TV naturalist Chris Packham finds his own credibility at risk of extinction over his comments on panda bears. He argues we should let them become extinct because “extinction is natural”. Saying people care about pandas only because they’re fluffy, and he’s right, most but not all people do, he goes on to tell us that the Yangtze river dolphin “vanished because it was pig-ugly and swam around in a river where no one saw it”. No. It died out for a number of reasons, such as human predation, accidental killing, and because the Yangtze river is notoriously and massively polluted with toxins as dangerous to man as other animals. The lack of aesthetic appeal had nothing to do with it.

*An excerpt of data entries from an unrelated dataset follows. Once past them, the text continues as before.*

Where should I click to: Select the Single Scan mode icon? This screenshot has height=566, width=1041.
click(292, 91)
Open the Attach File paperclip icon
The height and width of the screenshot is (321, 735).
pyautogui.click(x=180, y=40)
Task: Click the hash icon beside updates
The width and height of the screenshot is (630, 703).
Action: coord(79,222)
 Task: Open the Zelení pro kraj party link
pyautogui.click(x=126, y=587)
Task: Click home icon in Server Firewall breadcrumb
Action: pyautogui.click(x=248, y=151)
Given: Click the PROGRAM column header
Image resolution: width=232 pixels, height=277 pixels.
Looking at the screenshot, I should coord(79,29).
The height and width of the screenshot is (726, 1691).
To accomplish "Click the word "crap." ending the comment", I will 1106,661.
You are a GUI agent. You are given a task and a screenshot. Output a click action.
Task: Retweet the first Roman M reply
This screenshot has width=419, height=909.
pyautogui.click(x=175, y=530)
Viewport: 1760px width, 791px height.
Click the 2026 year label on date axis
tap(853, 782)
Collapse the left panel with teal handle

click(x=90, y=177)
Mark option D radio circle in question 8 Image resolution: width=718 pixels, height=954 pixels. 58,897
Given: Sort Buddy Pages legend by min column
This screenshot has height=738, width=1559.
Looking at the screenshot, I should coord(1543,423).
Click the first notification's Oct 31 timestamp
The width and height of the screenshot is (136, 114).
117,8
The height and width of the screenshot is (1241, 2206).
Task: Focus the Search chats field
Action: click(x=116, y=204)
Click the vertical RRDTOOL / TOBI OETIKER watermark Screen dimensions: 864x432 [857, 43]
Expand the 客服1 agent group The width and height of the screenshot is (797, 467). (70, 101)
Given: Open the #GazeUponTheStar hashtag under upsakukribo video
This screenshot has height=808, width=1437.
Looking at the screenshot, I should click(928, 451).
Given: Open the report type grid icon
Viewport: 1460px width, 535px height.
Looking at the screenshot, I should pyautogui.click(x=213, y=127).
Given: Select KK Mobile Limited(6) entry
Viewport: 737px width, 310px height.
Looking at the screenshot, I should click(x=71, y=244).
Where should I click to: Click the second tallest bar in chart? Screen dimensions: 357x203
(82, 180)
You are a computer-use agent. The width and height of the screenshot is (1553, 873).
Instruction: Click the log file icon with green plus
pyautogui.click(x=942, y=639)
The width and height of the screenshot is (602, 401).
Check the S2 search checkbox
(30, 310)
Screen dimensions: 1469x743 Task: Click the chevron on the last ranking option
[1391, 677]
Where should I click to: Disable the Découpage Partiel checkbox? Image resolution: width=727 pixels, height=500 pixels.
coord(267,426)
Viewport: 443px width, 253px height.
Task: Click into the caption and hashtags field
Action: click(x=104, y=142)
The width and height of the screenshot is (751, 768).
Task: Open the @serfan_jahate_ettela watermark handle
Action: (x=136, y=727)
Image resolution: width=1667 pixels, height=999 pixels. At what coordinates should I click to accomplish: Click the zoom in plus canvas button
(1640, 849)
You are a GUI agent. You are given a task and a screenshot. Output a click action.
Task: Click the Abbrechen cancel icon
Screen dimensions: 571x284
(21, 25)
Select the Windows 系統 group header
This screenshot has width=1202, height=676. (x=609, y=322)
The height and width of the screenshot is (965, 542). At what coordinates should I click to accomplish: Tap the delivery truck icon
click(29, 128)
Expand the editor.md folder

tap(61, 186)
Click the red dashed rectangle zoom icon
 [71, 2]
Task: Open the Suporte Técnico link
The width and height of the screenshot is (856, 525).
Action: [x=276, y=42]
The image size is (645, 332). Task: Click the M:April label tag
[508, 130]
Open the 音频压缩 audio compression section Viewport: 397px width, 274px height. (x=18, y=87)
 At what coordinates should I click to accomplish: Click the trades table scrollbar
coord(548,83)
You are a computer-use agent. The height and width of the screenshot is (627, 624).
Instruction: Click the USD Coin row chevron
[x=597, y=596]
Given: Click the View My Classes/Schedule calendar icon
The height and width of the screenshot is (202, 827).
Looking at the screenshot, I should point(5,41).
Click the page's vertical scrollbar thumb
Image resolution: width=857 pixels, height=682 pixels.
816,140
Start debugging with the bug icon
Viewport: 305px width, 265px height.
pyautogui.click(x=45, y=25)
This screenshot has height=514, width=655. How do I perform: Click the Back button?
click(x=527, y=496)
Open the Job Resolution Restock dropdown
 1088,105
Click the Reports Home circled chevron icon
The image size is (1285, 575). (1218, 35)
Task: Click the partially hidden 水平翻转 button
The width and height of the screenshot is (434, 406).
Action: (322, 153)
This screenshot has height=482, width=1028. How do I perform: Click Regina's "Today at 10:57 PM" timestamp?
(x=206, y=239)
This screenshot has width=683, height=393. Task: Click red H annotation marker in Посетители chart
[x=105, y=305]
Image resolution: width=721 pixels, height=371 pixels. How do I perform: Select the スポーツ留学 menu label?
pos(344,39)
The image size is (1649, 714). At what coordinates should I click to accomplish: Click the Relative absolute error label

Had the creature looked like an aquatic teddy bear, that in itself would have done nothing to prevent the damage to its habitat caused by heavy industry.

Packham seems to be arguing that because we’ve fucked up so massively, so comprehensively, and because most people don’t care, and few actually get involved, that we who do care and do get involved should only seek to preserve little islands of plants and animals, little pockets, and let the rest of the world go to Hell. It’s pessimistic more than it is practical, because he knows as well as any intelligent person that the web of life is global: all the evidence suggests when you strip out (or, for that matter, relocate) one plant or creature it can have consequences that spread out like ripples on a pond. Conservation efforts must be both local and global. Our eyes and focus must be on the small and big pictures.

I’m not suggesting that the loss of the panda will result in runaway bamboo plants taking over the planet, of course not—but if we allow the panda to become extinct based on Packham’s reasoning, where do we draw the line the next time, after he’s already redrawn it? He describes the panda as an “evolutionary cul-de-sac”, and if that’s so, then what exactly are we, and who are we to continue playing God when the fact that we’ve always done so leads us, perhaps inexorably, towards the very real possibility of our own self-engineered extermination?